Strict transparency rules proposed in Europe

Sept. 19, 2012
Oil and gas companies would have to report payments to host-country governments project by project under a measure approved Sept. 18 by a committee of the European Parliament.

Oil and gas companies would have to report payments to host-country governments project by project under a measure approved Sept. 18 by a committee of the European Parliament.

Disclosure at the project level drew strong but ultimately futile opposition from the oil and gas industry when the US Securities and Exchange Commission last month made it part of transparency requirements under the Dodd-Frank Financial Reform Act of 2010 (OGJ Online, Aug. 22, 2010).

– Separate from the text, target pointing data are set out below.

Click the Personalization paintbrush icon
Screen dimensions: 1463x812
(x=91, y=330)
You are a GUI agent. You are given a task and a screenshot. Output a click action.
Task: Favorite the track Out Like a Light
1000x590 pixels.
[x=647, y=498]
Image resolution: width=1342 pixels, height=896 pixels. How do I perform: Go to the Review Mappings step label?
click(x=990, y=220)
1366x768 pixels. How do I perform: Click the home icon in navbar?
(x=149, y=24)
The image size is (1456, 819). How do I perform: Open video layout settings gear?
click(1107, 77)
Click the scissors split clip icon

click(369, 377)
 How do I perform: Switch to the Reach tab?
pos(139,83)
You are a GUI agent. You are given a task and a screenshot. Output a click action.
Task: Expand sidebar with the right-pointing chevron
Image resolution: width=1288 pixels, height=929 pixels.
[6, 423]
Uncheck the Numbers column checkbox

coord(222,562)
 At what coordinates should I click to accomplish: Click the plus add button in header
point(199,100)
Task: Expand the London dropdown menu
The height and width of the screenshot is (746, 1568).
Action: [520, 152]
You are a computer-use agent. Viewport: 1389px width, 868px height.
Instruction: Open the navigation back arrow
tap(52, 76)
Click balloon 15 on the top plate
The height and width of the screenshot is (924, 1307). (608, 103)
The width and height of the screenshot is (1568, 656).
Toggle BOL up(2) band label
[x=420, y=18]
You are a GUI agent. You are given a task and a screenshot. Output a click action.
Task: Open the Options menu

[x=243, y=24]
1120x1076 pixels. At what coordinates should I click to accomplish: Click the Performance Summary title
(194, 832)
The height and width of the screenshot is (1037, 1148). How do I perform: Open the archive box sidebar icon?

Companies with international operations say the need to report payments to foreign governments more detailed than country totals will put them afoul of contract provisions and create competitive problems. They say state-owned oil companies with interests outside their countries face no such disclosure requirements and will benefit from information about what other international companies have paid governments for rights to participate in specific projects.

The European Parliament’s Committee on Legal Affairs proposed rules, which must be agreed by European Union member governments, for large companies extracting oil, gas, and minerals as well as loggers of primary forests.

The committee rejected a proposal to exempt companies from the need to make disclosures forbidden by host countries.

Committee member Arlene McCarthy of the UK defended the move to require reporting of payments more detailed than country totals, the level supported by the industry and some EU governments.

“Project-level disclosure is the only way in which local communities in resource-rich countries are able to expose corruption and hold their governments accountable for using revenues towards development,” she said.